Bereitgestellter Auszug –
=-=-=

Gift Nr. 26


26. Behauptung: “Es ist Hochmut, die theologische Tradition der Gemeinde / Kirche mit der Bibel zu prüfen.”

Am weitgehendsten hat sich die katholische Kirche ein Auslegungsmonopol vorbehalten. Nach § 1371, 1° des Codex iuris canonici [CIC] macht sich jeder Gläubige strafbar, der eine vom Papst oder von einem Ökumenischen Konzil verworfene Lehre vertritt oder eine Lehre, gleichgültig ob sie den Status einer endgültigen Entscheidung erlangt hat oder nicht, hartnäckig ablehnt und nach Verwarnung nicht widerruft.

=-=-=

Bereitgestellte Angaben –

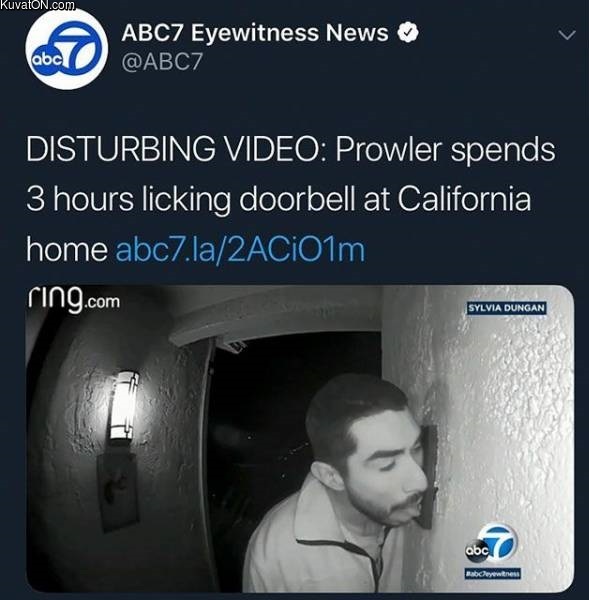589x600 pixels.
Task: Select the Sylvia Dungan credit label
Action: click(507, 308)
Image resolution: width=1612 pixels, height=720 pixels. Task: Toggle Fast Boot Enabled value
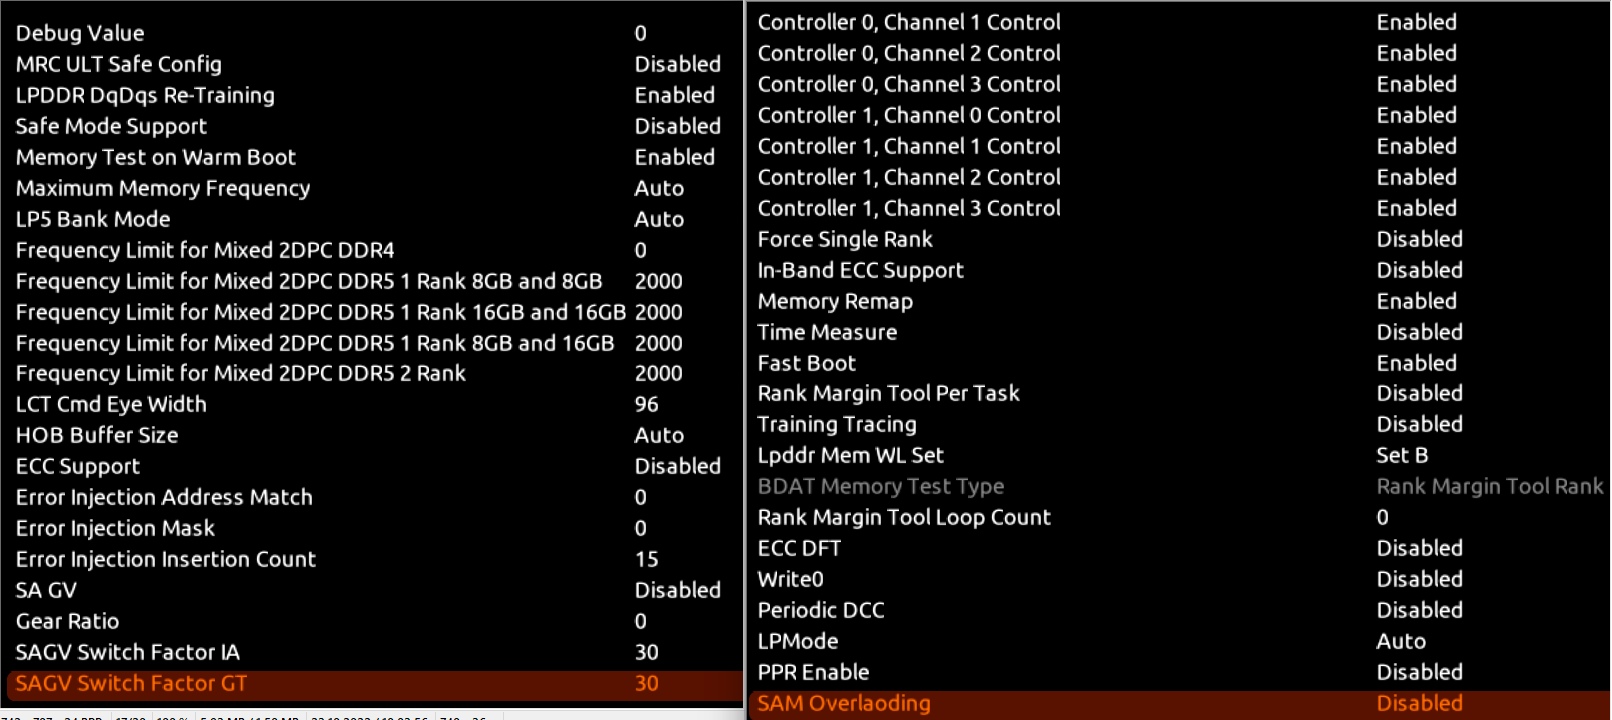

=-=-=

Zu erledigen –
1. Wiederholen Sie aus dem Auszug den Wortlaut, beginnend bei „Gift Nr. 26“ und endend bei „Verwarnung nicht widerruft.“.
2. Welche Stelle des Codex iuris canonici nennt der Auszug als Grundlage dafür, dass sich ein Gläubiger strafbar macht?
Die Auflistung spielt hierfür keine Rolle.

Lösungen im Einzelnen –
1.
Gift Nr. 26


26. Behauptung: “Es ist Hochmut, die theologische Tradition der Gemeinde / Kirche mit der Bibel zu prüfen.”

Am weitgehendsten hat sich die katholische Kirche ein Auslegungsmonopol vorbehalten. Nach § 1371, 1° des Codex iuris canonici [CIC] macht sich jeder Gläubige strafbar, der eine vom Papst oder von einem Ökumenischen Konzil verworfene Lehre vertritt oder eine Lehre, gleichgültig ob sie den Status einer endgültigen Entscheidung erlangt hat oder nicht, hartnäckig ablehnt und nach Verwarnung nicht widerruft.

2. § 1371, 1° des Codex iuris canonici.